11 Novembre 1918 – Commémoration

Dans « Voyage au bout de la nuit », Louis-Ferdinand Céline raconte l’histoire de Bardamu, comment après avoir vécu la boucheries des combats de 1914 à 1917, il tente d’échapper au front. Réfugié dans une espèce d’asile psychiatrique, il rencontre le professeur Princhard, historien, qui a volé des boîtes de conserve dans son régiment et tente de se faire passer pour « fou » afin d’échapper au peloton d’exécution. Car, en ce temps-là, la gendarmerie française fusillait tous les récalcitrants à aller se faire trouer la peau et balancer du pruneau à de jeunes soldats allemands qui ne voulaient pas plus la guerre que les jeunes Français.

Voici la fin du discours « anti-guerre » de Princhard. (page 70, édition Folio Plus, Gallimard).

« Les hommes qui ne veulent ni en découdre, ni assassiner personne, les Pacifiques puants, qu’on s’en empare et qu’on les écartèle ! Et les trucide aussi de treize façons et bien fadées ! Qu’on leur arrache pour leur apprendre à vivre les tripes du corps d’abord, les yeux des orbites, et les années de leur sale vie baveuse ! qu’on les fasse par légions et légions encore, crever, tourner en mirliton, saigner, fumer dans les acides, et tout ça pour que la Patrie en devienne plus aimée, plus joyeuse et plus douce ! Et s’il y en a là-dedans des immondes qui se refusent à comprendre ces choses sublimes, ils n’ont qu’à aller s’enterrer tout de suite avec les autres, pas tout à fait cependant, mais au fin bout du cimetière, sous l’épitaphe infamante des lâches sans idéal, car ils auront perdu, ces ignobles, le droit magnifique à un petit bout d’ombre du monument adjudicataire et communal élevé pour les morts convenables dans l’allée du centre, et puis aussi perdu le droit de recueillir un peu l’écho du Ministre qui viendra ce dimanche encore uriner chez le Préfet et frémir de la gueule au-dessus des tombes après le déjeuner… »
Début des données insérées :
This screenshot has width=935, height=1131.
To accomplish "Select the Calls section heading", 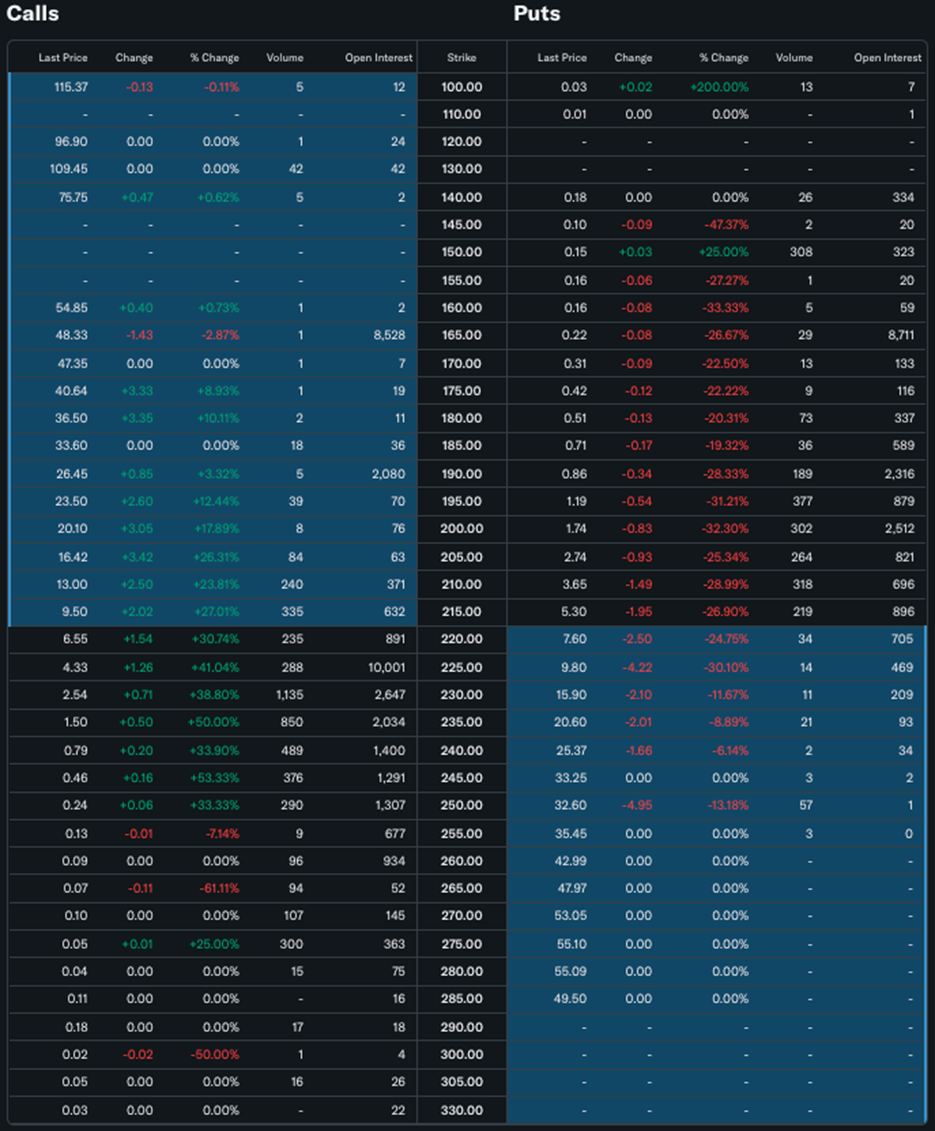I will pos(32,14).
Si Céline est devenu infréquentable, ce n’est pas tant pour son antisémitisme car, à l’époque, il y avait des milliers, voire des millions de Français encore plus infréquentables et certainement moins talentueux que le docteur Destouches qui, rappelons-le, soignait gratuitement les pauvres. C’est parce que l’écrivain Céline a tendu à la France militariste et va-t-en guerre, à la France bourgeoise et mesquine, à la France des puissants, un miroir qu’ils ne voulaient pas voir.

Professeur Mottro, 11 novembre 2020.